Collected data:
BEGIN

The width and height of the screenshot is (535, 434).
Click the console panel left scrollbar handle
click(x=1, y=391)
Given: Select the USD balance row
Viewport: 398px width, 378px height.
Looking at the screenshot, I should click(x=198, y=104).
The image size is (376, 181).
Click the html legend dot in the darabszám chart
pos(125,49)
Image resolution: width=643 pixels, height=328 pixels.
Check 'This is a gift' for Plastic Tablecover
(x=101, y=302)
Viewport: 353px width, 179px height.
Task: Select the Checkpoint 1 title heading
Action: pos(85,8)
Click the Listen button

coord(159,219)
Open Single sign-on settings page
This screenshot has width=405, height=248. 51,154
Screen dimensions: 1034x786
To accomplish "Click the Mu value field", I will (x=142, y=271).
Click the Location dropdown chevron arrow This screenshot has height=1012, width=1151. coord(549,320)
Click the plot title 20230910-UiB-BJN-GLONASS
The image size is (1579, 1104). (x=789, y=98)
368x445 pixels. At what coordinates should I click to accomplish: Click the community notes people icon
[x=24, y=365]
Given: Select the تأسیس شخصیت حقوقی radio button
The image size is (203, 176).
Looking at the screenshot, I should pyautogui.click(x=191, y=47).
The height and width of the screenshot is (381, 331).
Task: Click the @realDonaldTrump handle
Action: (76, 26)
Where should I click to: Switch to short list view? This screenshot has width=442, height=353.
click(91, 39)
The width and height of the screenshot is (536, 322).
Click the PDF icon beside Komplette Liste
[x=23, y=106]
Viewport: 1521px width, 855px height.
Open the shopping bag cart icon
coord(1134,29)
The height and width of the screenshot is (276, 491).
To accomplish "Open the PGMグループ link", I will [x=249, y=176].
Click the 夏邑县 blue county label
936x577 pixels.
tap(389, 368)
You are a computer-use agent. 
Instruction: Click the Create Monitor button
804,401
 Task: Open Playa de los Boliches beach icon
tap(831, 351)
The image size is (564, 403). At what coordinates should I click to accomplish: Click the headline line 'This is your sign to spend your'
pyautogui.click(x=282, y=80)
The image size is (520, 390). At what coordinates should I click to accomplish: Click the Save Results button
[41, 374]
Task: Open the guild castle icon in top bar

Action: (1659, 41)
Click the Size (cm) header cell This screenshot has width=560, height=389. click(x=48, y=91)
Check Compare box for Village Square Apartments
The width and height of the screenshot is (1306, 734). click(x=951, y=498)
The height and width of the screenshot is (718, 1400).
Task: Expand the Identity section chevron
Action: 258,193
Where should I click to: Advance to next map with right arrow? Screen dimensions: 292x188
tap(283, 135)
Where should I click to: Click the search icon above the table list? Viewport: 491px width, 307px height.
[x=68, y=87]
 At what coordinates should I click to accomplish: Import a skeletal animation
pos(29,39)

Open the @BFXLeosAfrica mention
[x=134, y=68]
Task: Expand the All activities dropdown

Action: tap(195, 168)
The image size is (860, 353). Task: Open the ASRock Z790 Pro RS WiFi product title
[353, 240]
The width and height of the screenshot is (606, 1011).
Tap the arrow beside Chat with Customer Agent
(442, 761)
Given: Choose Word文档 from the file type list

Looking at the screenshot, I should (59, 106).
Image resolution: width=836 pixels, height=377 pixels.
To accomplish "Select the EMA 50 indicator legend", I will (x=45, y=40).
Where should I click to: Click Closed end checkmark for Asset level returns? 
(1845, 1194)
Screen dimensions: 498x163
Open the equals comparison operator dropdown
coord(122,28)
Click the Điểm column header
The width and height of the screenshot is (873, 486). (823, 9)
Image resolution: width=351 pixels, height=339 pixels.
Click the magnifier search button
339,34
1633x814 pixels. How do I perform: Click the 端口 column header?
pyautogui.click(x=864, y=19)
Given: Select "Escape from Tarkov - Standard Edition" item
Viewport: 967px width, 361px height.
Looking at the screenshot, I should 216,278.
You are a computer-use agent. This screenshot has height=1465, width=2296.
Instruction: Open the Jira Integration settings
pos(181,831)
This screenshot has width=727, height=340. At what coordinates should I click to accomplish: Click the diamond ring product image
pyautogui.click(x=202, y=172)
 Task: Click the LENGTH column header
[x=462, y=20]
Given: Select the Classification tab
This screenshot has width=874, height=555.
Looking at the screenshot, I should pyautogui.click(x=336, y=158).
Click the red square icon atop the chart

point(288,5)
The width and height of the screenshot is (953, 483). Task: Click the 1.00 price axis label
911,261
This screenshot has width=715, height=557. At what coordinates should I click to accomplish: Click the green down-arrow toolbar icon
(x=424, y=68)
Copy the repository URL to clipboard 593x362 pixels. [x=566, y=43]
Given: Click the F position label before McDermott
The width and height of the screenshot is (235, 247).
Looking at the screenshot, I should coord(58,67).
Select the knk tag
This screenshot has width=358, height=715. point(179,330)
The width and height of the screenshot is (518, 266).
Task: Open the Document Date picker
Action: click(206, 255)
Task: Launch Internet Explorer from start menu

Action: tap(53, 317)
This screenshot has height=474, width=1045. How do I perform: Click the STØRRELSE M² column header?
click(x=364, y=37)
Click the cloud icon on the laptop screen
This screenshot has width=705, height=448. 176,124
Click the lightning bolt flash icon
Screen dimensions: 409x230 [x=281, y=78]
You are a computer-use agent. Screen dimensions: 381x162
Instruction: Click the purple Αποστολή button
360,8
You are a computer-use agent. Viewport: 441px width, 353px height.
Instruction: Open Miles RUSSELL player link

END

- What to work on
Your reply must reproduce all records above exactly.

- Answer for the task
The width and height of the screenshot is (535, 434).
Click the console panel left scrollbar handle
click(x=1, y=391)
Given: Select the USD balance row
Viewport: 398px width, 378px height.
Looking at the screenshot, I should click(x=198, y=104).
The image size is (376, 181).
Click the html legend dot in the darabszám chart
pos(125,49)
Image resolution: width=643 pixels, height=328 pixels.
Check 'This is a gift' for Plastic Tablecover
(x=101, y=302)
Viewport: 353px width, 179px height.
Task: Select the Checkpoint 1 title heading
Action: pos(85,8)
Click the Listen button

coord(159,219)
Open Single sign-on settings page
This screenshot has width=405, height=248. 51,154
Screen dimensions: 1034x786
To accomplish "Click the Mu value field", I will (x=142, y=271).
Click the Location dropdown chevron arrow This screenshot has height=1012, width=1151. coord(549,320)
Click the plot title 20230910-UiB-BJN-GLONASS
The image size is (1579, 1104). (x=789, y=98)
368x445 pixels. At what coordinates should I click to accomplish: Click the community notes people icon
[x=24, y=365]
Given: Select the تأسیس شخصیت حقوقی radio button
The image size is (203, 176).
Looking at the screenshot, I should pyautogui.click(x=191, y=47).
The height and width of the screenshot is (381, 331).
Task: Click the @realDonaldTrump handle
Action: (76, 26)
Where should I click to: Switch to short list view? This screenshot has width=442, height=353.
click(91, 39)
The width and height of the screenshot is (536, 322).
Click the PDF icon beside Komplette Liste
[x=23, y=106]
Viewport: 1521px width, 855px height.
Open the shopping bag cart icon
coord(1134,29)
The height and width of the screenshot is (276, 491).
To accomplish "Open the PGMグループ link", I will [x=249, y=176].
Click the 夏邑县 blue county label
936x577 pixels.
tap(389, 368)
You are a computer-use agent. 
Instruction: Click the Create Monitor button
804,401
 Task: Open Playa de los Boliches beach icon
tap(831, 351)
The image size is (564, 403). At what coordinates should I click to accomplish: Click the headline line 'This is your sign to spend your'
pyautogui.click(x=282, y=80)
The image size is (520, 390). At what coordinates should I click to accomplish: Click the Save Results button
[41, 374]
Task: Open the guild castle icon in top bar

Action: (1659, 41)
Click the Size (cm) header cell This screenshot has width=560, height=389. click(x=48, y=91)
Check Compare box for Village Square Apartments
The width and height of the screenshot is (1306, 734). click(x=951, y=498)
The height and width of the screenshot is (718, 1400).
Task: Expand the Identity section chevron
Action: 258,193
Where should I click to: Advance to next map with right arrow? Screen dimensions: 292x188
tap(283, 135)
Where should I click to: Click the search icon above the table list? Viewport: 491px width, 307px height.
[x=68, y=87]
 At what coordinates should I click to accomplish: Import a skeletal animation
pos(29,39)

Open the @BFXLeosAfrica mention
[x=134, y=68]
Task: Expand the All activities dropdown

Action: tap(195, 168)
The image size is (860, 353). Task: Open the ASRock Z790 Pro RS WiFi product title
[353, 240]
The width and height of the screenshot is (606, 1011).
Tap the arrow beside Chat with Customer Agent
(442, 761)
Given: Choose Word文档 from the file type list

Looking at the screenshot, I should (59, 106).
Image resolution: width=836 pixels, height=377 pixels.
To accomplish "Select the EMA 50 indicator legend", I will (x=45, y=40).
Where should I click to: Click Closed end checkmark for Asset level returns? 
(1845, 1194)
Screen dimensions: 498x163
Open the equals comparison operator dropdown
coord(122,28)
Click the Điểm column header
The width and height of the screenshot is (873, 486). (823, 9)
Image resolution: width=351 pixels, height=339 pixels.
Click the magnifier search button
339,34
1633x814 pixels. How do I perform: Click the 端口 column header?
pyautogui.click(x=864, y=19)
Given: Select "Escape from Tarkov - Standard Edition" item
Viewport: 967px width, 361px height.
Looking at the screenshot, I should 216,278.
You are a computer-use agent. This screenshot has height=1465, width=2296.
Instruction: Open the Jira Integration settings
pos(181,831)
This screenshot has width=727, height=340. At what coordinates should I click to accomplish: Click the diamond ring product image
pyautogui.click(x=202, y=172)
 Task: Click the LENGTH column header
[x=462, y=20]
Given: Select the Classification tab
This screenshot has width=874, height=555.
Looking at the screenshot, I should pyautogui.click(x=336, y=158).
Click the red square icon atop the chart

point(288,5)
The width and height of the screenshot is (953, 483). Task: Click the 1.00 price axis label
911,261
This screenshot has width=715, height=557. At what coordinates should I click to accomplish: Click the green down-arrow toolbar icon
(x=424, y=68)
Copy the repository URL to clipboard 593x362 pixels. [x=566, y=43]
Given: Click the F position label before McDermott
The width and height of the screenshot is (235, 247).
Looking at the screenshot, I should coord(58,67).
Select the knk tag
This screenshot has width=358, height=715. point(179,330)
The width and height of the screenshot is (518, 266).
Task: Open the Document Date picker
Action: click(206, 255)
Task: Launch Internet Explorer from start menu

Action: tap(53, 317)
This screenshot has height=474, width=1045. How do I perform: Click the STØRRELSE M² column header?
click(x=364, y=37)
Click the cloud icon on the laptop screen
This screenshot has width=705, height=448. 176,124
Click the lightning bolt flash icon
Screen dimensions: 409x230 [x=281, y=78]
You are a computer-use agent. Screen dimensions: 381x162
Instruction: Click the purple Αποστολή button
360,8
You are a computer-use agent. Viewport: 441px width, 353px height.
Instruction: Open Miles RUSSELL player link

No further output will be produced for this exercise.